▶ **What this task involves**: Once the line with "You are a GUI" is reached, output it and every line after it, exactly, through the end of the records below. Pictures are skipped.

Recorded information START

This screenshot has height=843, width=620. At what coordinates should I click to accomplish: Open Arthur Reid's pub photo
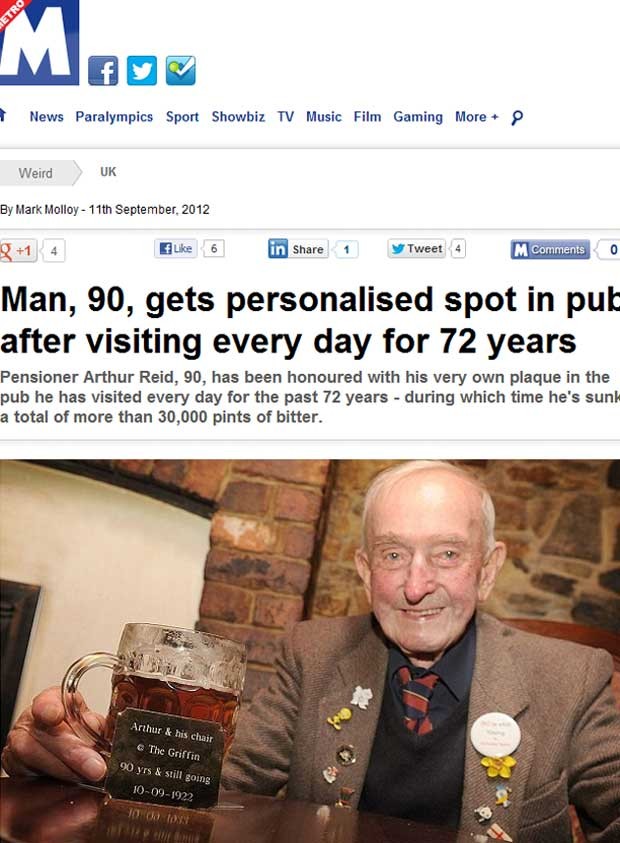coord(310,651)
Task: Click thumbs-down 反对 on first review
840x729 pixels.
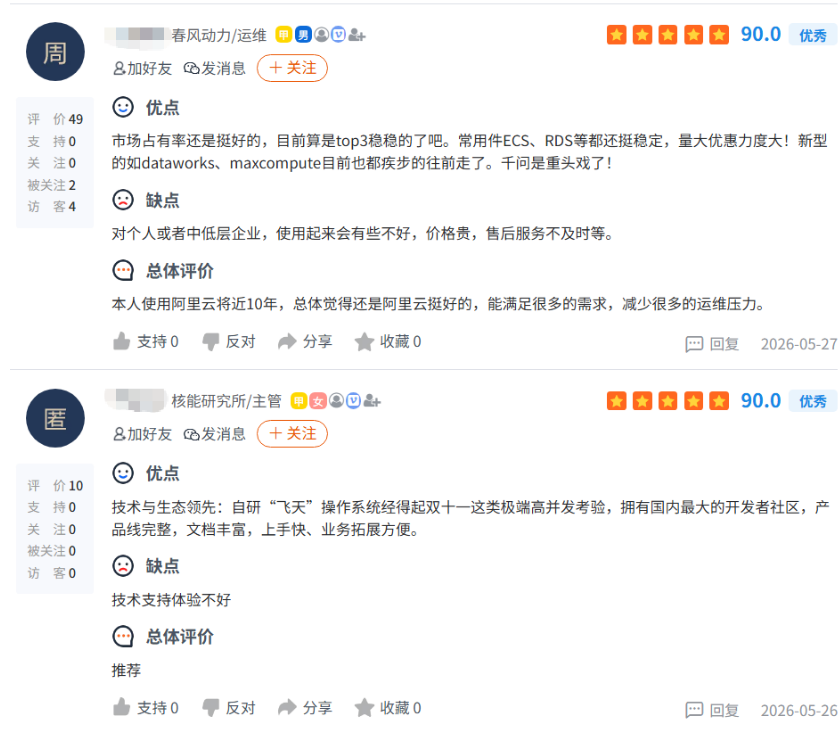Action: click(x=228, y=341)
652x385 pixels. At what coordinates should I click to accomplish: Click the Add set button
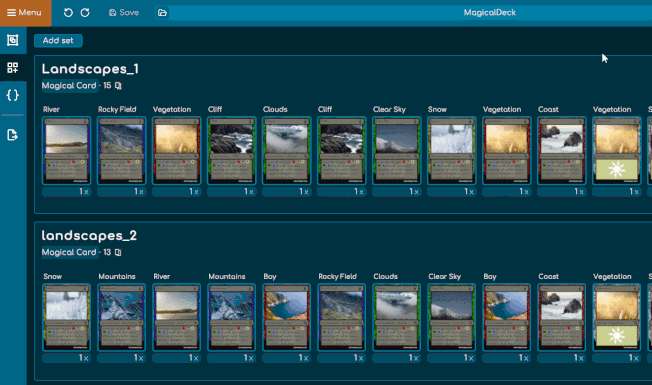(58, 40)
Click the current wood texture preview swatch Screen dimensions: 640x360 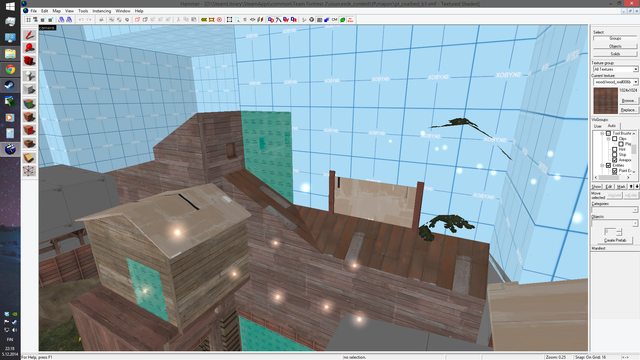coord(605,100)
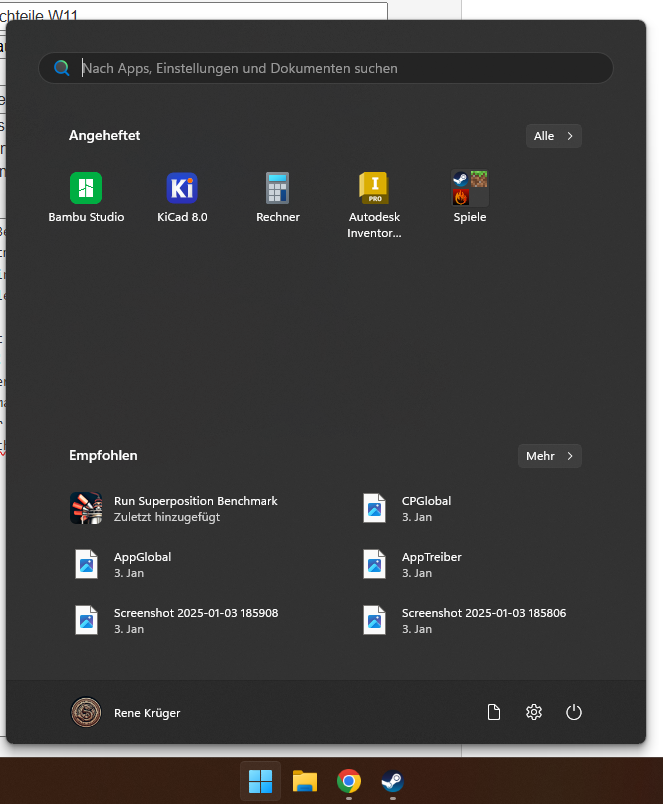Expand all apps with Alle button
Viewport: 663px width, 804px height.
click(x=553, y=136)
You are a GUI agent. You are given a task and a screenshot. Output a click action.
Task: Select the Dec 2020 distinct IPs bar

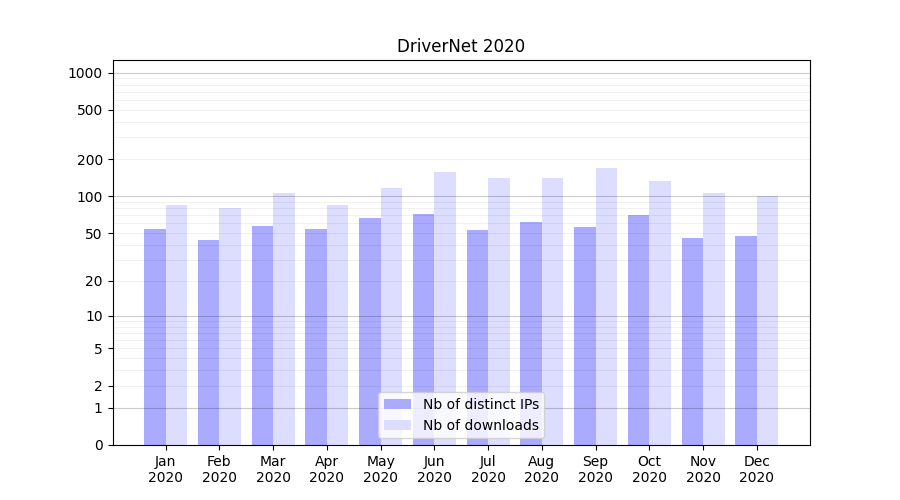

Recorded information END

▶ **Response area**:
You are a GUI agent. You are given a task and a screenshot. Output a click action.
Task: Select the Dec 2020 distinct IPs bar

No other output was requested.